In patients who do not respond to corticosteroid therapy, transfusions at intervals of 4-8 wk are necessary to sustain normal growth and activities. Chelation therapy needs to be instituted as excess iron accumulates. Other therapies, including androgens, cyclosporine, cyclophosphamide, antithymocyte globulin (ATG), high-dose intravenous immunoglobulin, high-dose methylprednisolone, EPO, and interleukin-3 have not had consistent beneficial effects and can have a high incidence of side effects.

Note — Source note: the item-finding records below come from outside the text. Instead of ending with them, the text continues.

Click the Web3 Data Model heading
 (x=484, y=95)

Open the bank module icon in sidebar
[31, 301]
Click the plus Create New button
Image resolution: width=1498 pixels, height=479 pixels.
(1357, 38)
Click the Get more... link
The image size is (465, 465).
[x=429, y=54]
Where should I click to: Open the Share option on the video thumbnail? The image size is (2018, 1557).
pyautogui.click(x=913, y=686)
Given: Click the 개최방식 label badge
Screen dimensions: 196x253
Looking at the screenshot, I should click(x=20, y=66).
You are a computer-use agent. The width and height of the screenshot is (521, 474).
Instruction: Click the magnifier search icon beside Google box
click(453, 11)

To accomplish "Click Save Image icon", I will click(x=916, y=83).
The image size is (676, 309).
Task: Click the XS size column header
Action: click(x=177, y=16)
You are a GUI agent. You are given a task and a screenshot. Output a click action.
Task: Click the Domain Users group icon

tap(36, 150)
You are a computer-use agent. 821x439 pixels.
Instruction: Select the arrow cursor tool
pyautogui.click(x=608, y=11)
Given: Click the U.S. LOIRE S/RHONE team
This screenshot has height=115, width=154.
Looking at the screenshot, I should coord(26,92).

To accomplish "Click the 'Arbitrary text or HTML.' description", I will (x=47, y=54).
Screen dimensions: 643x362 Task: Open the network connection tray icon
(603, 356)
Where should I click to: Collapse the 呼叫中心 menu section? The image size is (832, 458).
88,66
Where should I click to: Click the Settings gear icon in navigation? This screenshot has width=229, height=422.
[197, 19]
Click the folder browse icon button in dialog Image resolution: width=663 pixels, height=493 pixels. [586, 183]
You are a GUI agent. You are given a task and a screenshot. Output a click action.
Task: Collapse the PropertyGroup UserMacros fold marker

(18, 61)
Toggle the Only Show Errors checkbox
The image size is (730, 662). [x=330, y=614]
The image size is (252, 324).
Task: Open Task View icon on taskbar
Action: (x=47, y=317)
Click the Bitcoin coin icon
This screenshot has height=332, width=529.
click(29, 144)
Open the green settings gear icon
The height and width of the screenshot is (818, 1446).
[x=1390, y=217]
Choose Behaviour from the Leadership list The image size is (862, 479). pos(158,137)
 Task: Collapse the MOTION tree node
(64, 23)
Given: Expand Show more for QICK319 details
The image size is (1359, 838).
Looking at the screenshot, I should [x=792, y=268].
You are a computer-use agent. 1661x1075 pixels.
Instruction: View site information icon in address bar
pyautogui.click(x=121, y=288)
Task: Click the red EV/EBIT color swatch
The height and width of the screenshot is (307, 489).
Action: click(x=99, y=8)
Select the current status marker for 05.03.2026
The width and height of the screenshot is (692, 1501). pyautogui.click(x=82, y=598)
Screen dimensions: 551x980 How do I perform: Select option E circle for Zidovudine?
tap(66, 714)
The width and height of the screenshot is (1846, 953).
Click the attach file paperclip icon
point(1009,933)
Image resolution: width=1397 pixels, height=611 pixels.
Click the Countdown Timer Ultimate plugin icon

Hematopoietic stem cell transplantation can be curative but remains a controversial treatment option for DBA. Transfusion dependence is the most common indication, although some practitioners would consider this alternative for any young child with DBA who has an HLA-matched related donor. When allogeneic sibling and alternative donor transplants are compared, survival is 72% vs. 17% at ≥5 yr from transplant. Survival for patients <10 yr of age who received transplants from HLA matched siblings is 92%.

Prognosis

Among patients with DBA approximately 40% are transfusion dependent, 40% are steroid dependent, and 20% require neither therapy to maintain an acceptable hemoglobin level. Most remissions occur in the first decade. The Diamond-Blackfan Anemia Registry (DBAR) is accumulating data to ascertain responses to therapy and survival (www.dbar.org/). An analysis of North American DBAR data revealed an overall actuarial survival at >40 years to be 75.1%. About 70% of deaths were treatment related (opportunistic infection secondary to corticosteroid therapy, iron overload, transplant complications, etc.) and about 30% were disease related (aplastic anemia and malignancy). DBA may be a premalignant syndrome, with acute leukemia (usually myeloid) and myelodysplasia occurring in a small proportion (∼5%) of patients. Solid tumor malignancies are also reported, especially osteosarcoma.